What is being asked - Copy out every line of the items containing the word "second", with case taken into account.

Rows on where the targets appear
* start *

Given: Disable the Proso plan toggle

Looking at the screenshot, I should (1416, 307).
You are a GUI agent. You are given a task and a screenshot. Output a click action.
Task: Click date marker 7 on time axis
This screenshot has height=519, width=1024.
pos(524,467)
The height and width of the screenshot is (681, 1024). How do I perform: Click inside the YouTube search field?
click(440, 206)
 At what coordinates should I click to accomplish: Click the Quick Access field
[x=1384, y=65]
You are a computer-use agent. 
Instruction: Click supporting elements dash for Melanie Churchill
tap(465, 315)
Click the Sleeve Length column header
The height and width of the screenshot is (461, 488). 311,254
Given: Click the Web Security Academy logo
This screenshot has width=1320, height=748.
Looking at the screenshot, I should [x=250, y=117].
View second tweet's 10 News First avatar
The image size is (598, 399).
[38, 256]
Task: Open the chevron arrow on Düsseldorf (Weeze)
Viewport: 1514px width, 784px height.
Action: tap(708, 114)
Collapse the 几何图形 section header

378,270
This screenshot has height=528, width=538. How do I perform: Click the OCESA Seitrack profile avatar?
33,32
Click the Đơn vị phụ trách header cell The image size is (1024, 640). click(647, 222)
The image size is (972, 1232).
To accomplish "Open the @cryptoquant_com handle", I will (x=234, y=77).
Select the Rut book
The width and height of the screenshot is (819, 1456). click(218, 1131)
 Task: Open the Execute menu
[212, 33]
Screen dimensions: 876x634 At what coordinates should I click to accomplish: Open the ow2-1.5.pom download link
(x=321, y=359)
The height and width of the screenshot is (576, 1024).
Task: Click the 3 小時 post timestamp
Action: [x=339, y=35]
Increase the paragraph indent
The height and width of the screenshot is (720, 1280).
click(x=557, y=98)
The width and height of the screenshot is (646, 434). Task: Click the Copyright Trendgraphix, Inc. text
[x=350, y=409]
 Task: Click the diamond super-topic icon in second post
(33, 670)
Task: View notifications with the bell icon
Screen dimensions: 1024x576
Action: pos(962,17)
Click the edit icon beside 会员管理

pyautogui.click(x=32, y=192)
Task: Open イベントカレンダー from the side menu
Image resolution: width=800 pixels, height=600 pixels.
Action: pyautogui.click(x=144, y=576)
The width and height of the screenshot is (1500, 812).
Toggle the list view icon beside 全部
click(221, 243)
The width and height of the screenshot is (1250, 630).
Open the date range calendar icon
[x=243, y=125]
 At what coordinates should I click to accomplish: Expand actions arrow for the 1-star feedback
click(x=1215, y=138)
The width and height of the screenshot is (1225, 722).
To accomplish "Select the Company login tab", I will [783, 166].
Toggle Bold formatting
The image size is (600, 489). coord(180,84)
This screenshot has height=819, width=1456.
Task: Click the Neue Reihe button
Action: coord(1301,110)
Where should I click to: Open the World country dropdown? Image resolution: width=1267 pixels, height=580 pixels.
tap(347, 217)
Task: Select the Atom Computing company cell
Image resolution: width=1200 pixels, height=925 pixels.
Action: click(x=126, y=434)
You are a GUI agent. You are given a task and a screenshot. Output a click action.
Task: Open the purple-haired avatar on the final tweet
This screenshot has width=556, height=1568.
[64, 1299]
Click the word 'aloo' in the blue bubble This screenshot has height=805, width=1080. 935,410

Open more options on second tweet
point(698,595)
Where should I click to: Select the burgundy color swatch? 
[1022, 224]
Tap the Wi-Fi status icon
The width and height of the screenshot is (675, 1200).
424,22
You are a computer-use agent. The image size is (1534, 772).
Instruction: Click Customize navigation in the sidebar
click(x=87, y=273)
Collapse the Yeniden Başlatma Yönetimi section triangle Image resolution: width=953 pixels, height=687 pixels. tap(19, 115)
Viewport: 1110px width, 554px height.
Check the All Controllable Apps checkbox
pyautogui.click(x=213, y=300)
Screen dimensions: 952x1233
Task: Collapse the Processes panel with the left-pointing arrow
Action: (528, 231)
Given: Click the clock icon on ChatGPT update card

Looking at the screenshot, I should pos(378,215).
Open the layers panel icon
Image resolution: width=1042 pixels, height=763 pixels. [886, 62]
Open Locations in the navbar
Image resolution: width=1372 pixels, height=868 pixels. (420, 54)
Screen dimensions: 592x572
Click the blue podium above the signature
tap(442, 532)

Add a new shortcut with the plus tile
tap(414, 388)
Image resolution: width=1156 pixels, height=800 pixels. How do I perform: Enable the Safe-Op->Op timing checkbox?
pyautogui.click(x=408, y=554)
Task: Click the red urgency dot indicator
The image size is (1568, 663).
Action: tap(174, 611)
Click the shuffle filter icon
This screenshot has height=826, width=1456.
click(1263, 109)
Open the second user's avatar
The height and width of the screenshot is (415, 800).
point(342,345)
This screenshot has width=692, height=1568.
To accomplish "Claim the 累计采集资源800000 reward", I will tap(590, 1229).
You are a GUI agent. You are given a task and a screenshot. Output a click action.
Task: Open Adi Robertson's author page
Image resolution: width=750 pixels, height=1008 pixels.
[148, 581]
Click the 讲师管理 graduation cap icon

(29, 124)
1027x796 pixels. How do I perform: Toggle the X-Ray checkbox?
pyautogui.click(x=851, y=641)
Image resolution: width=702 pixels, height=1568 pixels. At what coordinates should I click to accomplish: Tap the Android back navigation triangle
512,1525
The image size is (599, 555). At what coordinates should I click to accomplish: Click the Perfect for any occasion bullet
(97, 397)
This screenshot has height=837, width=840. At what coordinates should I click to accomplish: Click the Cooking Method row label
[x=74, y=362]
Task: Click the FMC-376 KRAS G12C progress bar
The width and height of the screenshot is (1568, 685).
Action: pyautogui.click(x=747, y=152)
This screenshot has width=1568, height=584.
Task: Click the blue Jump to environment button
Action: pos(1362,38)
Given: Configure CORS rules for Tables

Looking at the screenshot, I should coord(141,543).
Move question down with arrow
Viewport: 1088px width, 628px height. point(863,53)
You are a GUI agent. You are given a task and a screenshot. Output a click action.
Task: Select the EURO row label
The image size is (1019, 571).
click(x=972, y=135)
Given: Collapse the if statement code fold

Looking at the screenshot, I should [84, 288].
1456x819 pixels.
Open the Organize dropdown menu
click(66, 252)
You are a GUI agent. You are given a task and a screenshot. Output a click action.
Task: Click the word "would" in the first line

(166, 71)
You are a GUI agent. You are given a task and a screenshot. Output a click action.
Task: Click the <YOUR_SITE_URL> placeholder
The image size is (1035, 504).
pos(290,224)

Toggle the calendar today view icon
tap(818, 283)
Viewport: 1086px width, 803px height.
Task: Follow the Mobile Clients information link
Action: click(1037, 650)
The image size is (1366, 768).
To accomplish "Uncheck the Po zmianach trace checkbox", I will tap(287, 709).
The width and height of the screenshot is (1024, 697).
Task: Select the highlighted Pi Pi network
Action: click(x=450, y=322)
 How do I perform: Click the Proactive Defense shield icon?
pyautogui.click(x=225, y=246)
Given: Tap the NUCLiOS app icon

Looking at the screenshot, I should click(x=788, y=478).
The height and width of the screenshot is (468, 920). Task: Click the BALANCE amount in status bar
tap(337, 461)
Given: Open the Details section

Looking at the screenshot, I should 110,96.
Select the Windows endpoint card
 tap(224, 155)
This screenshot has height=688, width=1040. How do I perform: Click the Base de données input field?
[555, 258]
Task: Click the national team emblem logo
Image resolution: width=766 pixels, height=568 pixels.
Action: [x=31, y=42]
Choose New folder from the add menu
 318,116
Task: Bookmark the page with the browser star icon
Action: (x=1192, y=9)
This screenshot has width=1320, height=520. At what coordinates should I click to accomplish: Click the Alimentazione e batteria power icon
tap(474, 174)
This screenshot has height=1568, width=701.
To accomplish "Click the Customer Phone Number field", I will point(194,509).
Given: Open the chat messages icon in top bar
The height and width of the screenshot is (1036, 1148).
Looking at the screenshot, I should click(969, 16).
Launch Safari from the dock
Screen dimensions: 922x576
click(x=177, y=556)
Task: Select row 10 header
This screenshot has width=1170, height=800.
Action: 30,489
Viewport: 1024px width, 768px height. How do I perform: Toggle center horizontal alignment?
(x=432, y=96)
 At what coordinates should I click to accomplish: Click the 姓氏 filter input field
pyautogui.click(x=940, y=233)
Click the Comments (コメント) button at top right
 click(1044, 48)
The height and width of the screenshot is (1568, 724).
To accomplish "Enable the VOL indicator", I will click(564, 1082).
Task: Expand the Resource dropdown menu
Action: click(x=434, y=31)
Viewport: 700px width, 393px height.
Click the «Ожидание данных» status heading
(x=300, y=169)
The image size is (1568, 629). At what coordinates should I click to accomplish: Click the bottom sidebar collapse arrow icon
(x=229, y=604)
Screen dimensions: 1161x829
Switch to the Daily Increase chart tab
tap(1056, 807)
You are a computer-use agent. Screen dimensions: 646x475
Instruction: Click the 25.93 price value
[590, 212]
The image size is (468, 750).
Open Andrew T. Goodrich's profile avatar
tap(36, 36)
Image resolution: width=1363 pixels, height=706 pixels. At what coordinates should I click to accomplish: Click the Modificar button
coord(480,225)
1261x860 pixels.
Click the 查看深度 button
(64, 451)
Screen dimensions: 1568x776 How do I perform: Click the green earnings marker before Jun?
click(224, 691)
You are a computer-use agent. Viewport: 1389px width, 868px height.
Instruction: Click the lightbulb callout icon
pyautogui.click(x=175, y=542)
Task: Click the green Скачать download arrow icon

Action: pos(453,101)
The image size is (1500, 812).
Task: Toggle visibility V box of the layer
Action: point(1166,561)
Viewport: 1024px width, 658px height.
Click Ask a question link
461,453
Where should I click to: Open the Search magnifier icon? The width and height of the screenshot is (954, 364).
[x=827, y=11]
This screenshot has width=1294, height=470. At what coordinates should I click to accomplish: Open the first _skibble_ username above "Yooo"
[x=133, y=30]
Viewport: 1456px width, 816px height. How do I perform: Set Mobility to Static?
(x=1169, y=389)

* end *

Exercise answer -
View second tweet's 10 News First avatar
 Task: Click the diamond super-topic icon in second post
Open more options on second tweet
Open the second user's avatar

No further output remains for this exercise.